Your smartphone could soon be the first step for diagnosing skin cancer

If caught early, skin cancer isn’t particularly deadly. But unfortunately for many, signs and symptoms go unnoticed until health has irreversibly deteriorated. Research findings published in Nature today hint at a future where anyone, anywhere, might be able to perform a basic skin cancer screening on a smartphone.

Utilizing machine learning, a Stanford team, including Udacity’s Sebastian Thrun, was able to match the accuracy of dermatologists at identifying skin cancer. The classifier the group built is in no way a panacea offering people a precise and irrefutable cancer diagnoses.
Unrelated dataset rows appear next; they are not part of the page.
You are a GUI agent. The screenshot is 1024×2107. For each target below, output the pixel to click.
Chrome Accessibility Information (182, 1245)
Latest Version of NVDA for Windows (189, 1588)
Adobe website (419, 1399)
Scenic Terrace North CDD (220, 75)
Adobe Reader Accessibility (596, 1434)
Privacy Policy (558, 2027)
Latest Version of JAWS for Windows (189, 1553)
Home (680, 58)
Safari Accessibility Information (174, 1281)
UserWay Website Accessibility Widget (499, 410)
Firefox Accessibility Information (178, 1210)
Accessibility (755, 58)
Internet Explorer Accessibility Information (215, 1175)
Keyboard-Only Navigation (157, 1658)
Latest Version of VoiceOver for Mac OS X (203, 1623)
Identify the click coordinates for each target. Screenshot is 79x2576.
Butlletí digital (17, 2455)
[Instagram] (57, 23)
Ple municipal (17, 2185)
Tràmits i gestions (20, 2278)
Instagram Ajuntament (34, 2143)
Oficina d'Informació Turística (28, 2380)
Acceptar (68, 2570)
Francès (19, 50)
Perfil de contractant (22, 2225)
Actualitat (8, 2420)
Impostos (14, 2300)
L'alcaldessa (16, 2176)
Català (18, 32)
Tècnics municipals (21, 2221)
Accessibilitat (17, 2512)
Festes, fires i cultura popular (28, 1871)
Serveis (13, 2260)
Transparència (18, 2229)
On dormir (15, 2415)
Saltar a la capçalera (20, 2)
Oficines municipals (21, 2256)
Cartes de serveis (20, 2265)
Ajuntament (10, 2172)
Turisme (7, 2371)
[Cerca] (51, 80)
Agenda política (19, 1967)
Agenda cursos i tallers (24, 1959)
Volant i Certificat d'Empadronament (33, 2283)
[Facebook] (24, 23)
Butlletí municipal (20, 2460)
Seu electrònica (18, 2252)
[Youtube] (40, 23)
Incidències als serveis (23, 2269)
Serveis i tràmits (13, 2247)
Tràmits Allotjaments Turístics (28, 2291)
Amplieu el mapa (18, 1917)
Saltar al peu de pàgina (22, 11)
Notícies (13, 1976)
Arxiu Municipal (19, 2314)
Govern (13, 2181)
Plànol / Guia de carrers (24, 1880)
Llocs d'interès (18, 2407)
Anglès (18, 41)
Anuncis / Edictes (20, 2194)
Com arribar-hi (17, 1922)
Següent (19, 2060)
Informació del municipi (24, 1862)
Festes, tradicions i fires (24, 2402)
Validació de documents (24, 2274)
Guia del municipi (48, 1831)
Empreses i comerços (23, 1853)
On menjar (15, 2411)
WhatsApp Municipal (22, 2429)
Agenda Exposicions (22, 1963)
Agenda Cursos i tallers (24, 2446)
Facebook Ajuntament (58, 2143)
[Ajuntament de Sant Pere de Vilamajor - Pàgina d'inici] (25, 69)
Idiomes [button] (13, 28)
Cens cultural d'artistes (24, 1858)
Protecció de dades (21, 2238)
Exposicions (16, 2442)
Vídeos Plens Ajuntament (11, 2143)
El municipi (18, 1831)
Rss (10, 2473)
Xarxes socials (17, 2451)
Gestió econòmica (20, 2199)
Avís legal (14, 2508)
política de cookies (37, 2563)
But even matching fallible human accuracy, the model could pave the way for a less costly, highly-scaleable, solution to get more people taking life-saving preliminary screenings.

The team started with an existing convolutional neural network architecture, previously trained on 1.28 million images from the ImageNet dataset. Afterwords, they utilized transfer leaning, bringing together stakeholders to assemble a database of 129,450 clinical images covering 2,000 different diseases. Over 18 online repositories were used to build the training dataset alongside Stanford University Medical Center.

“Our system requires no hand-crafted features; it is trained end-to-end directly from image labels and raw pixels, with a single network for both photographic and dermoscopic images,” the group noted.

A set of high-quality biopsy-confirmed images was then used for validation. With humans classifying from a set of 180 images, machines essentially tied the capabilities of clinicians.

This work underscores efforts by Google’s DeepMind and Microsoft to classify conditions that can lead to blindness using machine learning. The first line of defense when it comes to health is often a simple visual scan, something that data fueled deep learning has proven adept at. This year’s Data Science Bowl features a $1 million purse for engineers that can classify images of potentially cancerous lesions in the lungs.

But for machine learning to truly change the way we think about healthcare, algorithms need to escape the lab and find new homes on everyday electronic devices — this is easier said than done.

Computational capability is still paramount for most tasks in machine learning, something that just doesn’t exist yet on mobile. And perhaps more importantly, prior efforts have been thwarted by the highly-variant data produced by smartphone cameras used in the real-world. The question is whether greater amounts of data can overcome these factors like lighting, angle and zoom.

If we can pull it off, such technology has the potential to save lives and cut healthcare costs. It’s not hard to imagine making a small in-app purchase for a preliminary diagnosis in lieu of a doctors visit that would cost 10 times as much and require time off.